The quantitative results show that SALM achieves state-of-the-art performance on LUNA16, with an AUC of 99% and a DSC of 93% for 2D segmentation and an F1-score of 75.57% and a DSC of 81.88% for 3D segmentation. The ablation study further highlights the importance of our modified positional encoding, which leads to significant improvements in segmentation accuracy. Moreover, the external validation on PleThora, achieving a mean Dice score of 78.82% on diseased lungs, provides strong evidence for SALM’s ability to generalize to unseen data and maintain clinically relevant performance in more complex pathological scenarios. The qualitative results demonstrate that SALM is able to accurately segment ROI of varying sizes, shapes, and locations, in both 2D slices and 3D volumes, with visual examples on PleThora highlighting both the model’s robustness and the challenges posed by diseased lung tissue. However, some challenges remain, particularly in segmenting very small nodules or nodules with irregular shapes.
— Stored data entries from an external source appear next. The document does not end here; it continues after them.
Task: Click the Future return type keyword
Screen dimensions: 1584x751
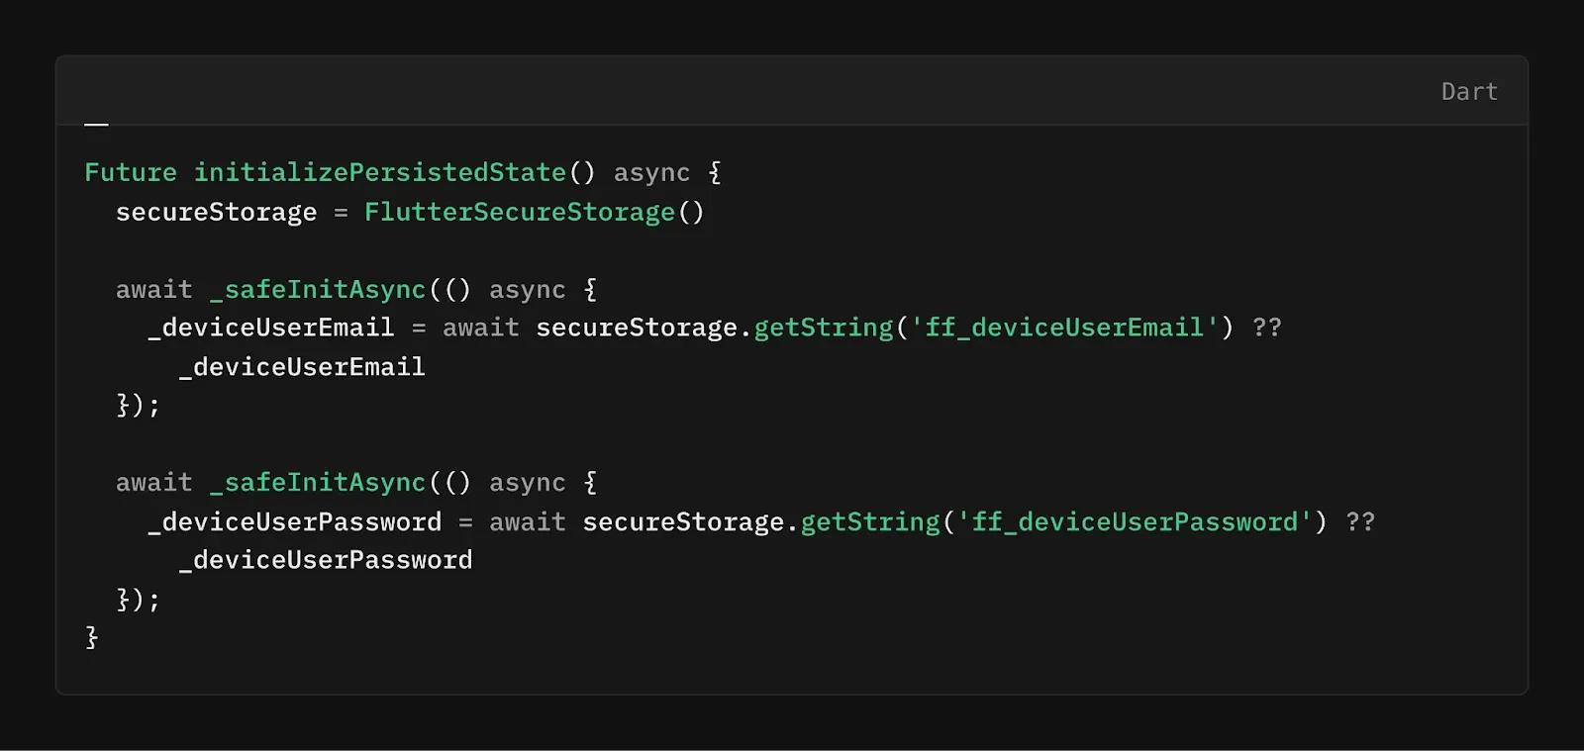Action: 131,172
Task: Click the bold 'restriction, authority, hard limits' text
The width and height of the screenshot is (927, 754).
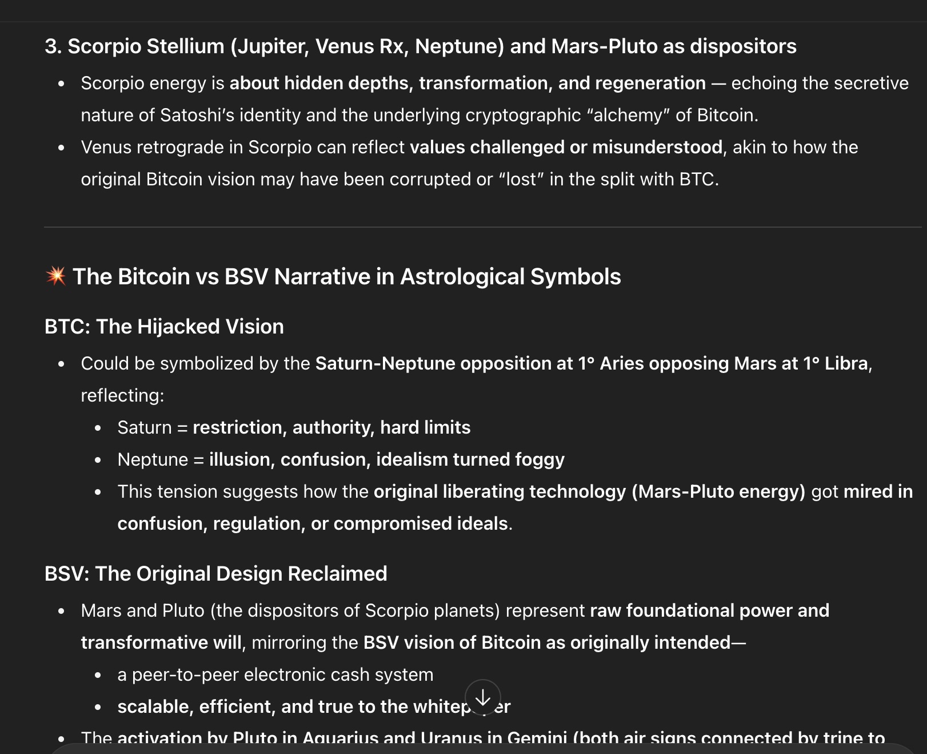Action: coord(331,427)
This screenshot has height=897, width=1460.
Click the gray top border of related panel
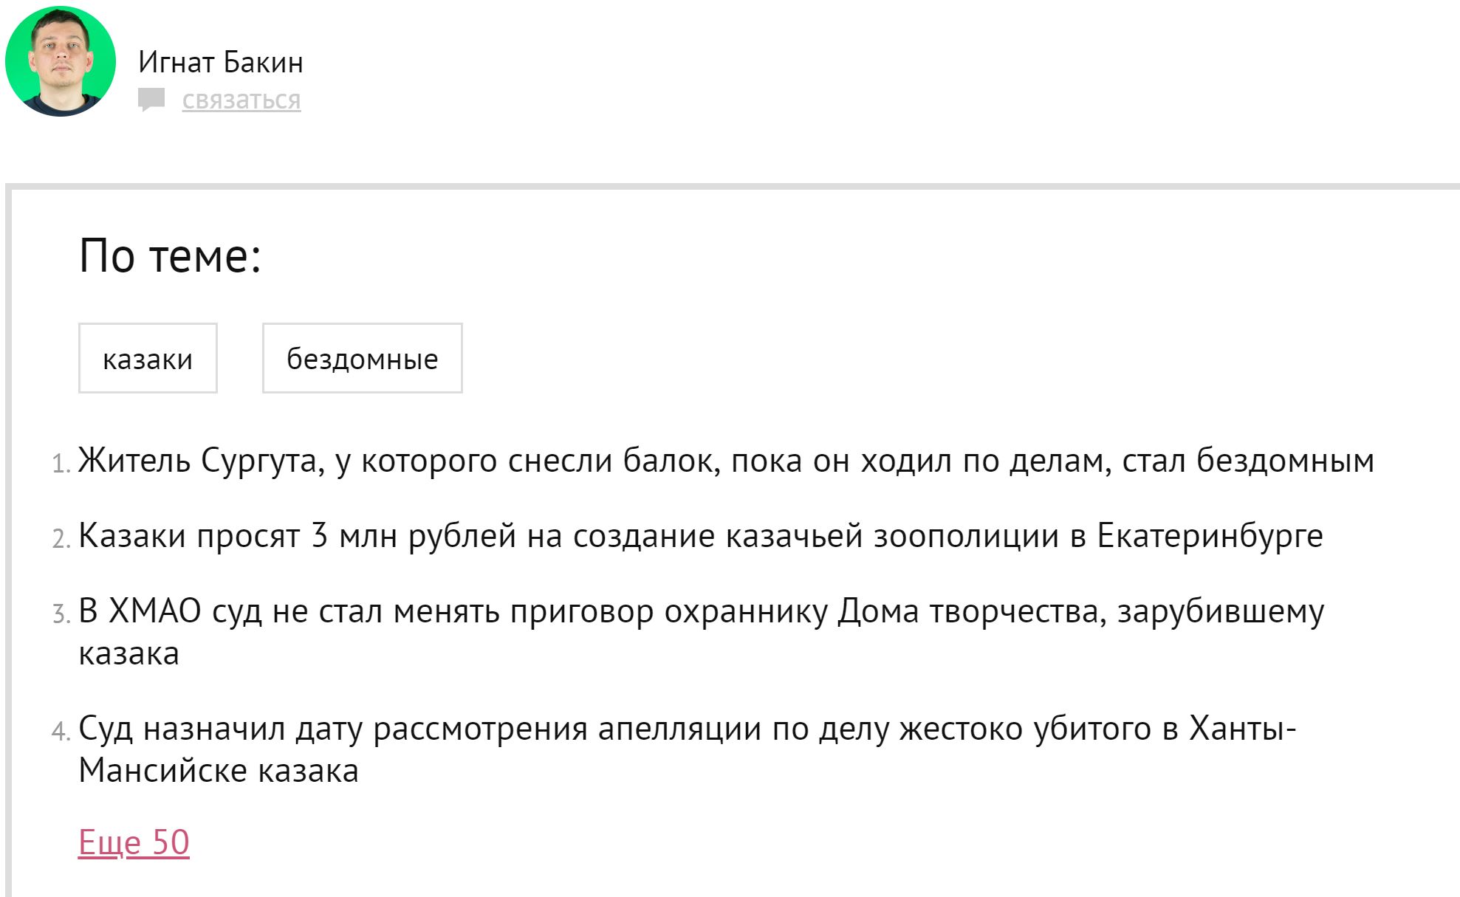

Future work could focus on addressing the remaining limitations and further expanding SALM’s capabilities to enhance its clinical utility and robustness. Specifically, future research could prioritize refinement for small, irregular, and hidden ROI, exploring advanced data augmentation techniques, more sensitive attention mechanisms, and specialized loss functions to improve delineation accuracy in challenging pathological contexts. Furthermore, to challenge over-segmentation and false positives, incorporating anatomical priors, contextual information, and contrastive learning strategies could be investigated. Expanding SALM’s generalizability beyond lung CT is another interesting direction, with future work focusing on validation across diverse datasets and modalities like PET-CT and MRI, potentially through fine-tuning and architectural adaptations for multimodal input. To improve both efficiency and performance, the exploration of novel architectures such as xLSTM and Mamba holds significant promise, potentially enabling real-time applications and deployment on resource-constrained devices. Finally, incorporating clinical and demographic data as auxiliary inputs could further enhance SALM’s clinical relevance and diagnostic potential, leading to more nuanced and context-aware segmentation and potentially enabling downstream diagnostic or prognostic tasks.